Material shown:

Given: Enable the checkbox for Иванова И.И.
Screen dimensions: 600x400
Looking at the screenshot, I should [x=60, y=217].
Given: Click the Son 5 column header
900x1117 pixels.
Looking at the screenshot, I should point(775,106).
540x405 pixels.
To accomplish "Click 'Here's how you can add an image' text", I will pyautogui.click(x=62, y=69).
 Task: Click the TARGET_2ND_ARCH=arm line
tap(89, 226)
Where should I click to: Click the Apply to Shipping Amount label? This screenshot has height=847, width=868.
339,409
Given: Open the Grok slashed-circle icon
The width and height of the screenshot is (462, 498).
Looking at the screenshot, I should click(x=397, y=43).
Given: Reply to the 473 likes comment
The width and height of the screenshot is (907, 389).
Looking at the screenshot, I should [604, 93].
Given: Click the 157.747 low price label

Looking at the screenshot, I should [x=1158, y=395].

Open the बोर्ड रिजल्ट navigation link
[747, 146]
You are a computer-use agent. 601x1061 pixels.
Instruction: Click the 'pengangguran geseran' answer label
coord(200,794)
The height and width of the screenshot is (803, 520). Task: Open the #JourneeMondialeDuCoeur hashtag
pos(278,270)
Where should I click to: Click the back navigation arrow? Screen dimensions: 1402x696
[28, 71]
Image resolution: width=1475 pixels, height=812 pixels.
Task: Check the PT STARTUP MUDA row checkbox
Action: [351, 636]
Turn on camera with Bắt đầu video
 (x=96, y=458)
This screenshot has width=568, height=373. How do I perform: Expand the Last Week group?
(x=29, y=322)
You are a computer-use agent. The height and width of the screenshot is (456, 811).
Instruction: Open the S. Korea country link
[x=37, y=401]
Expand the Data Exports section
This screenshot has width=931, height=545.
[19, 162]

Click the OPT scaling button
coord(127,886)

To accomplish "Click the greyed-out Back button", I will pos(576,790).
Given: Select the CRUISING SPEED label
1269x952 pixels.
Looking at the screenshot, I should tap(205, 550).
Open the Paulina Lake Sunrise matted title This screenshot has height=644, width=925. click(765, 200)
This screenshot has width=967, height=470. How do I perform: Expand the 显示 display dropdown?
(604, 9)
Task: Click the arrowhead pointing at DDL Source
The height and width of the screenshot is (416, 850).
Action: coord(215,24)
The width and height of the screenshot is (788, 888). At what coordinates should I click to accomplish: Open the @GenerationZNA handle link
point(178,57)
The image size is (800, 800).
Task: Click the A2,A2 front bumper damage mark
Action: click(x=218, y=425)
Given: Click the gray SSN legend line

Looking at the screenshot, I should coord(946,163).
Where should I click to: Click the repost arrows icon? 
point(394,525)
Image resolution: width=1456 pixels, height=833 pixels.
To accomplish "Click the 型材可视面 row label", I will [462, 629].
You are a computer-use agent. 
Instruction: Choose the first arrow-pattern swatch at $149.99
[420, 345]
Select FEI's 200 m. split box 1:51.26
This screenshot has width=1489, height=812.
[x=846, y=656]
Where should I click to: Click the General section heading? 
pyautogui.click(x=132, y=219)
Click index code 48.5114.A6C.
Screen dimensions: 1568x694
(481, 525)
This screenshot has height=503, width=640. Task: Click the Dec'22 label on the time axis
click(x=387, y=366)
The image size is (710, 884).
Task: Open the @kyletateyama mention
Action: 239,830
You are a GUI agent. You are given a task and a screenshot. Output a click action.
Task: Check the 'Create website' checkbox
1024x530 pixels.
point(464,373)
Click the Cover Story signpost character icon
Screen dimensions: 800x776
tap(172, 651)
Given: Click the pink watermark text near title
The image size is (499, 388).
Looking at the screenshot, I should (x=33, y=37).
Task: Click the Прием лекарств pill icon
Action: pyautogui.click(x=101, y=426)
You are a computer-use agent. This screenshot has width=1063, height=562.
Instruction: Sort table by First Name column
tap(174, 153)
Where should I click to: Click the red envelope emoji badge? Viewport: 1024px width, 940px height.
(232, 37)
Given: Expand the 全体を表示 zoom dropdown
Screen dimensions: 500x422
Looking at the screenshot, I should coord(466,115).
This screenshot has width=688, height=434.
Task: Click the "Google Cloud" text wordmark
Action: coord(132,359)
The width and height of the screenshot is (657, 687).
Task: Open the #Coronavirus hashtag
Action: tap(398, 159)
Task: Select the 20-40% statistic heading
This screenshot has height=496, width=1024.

What you will do: From the records above, copy out the line with "Screen dimensions: 600x400", the line with "Given: Open the Grok slashed-circle icon", and every line between them, word for word.

Result below:
Screen dimensions: 600x400
Looking at the screenshot, I should [x=60, y=217].
Given: Click the Son 5 column header
900x1117 pixels.
Looking at the screenshot, I should point(775,106).
540x405 pixels.
To accomplish "Click 'Here's how you can add an image' text", I will pyautogui.click(x=62, y=69).
 Task: Click the TARGET_2ND_ARCH=arm line
tap(89, 226)
Where should I click to: Click the Apply to Shipping Amount label? This screenshot has height=847, width=868.
339,409
Given: Open the Grok slashed-circle icon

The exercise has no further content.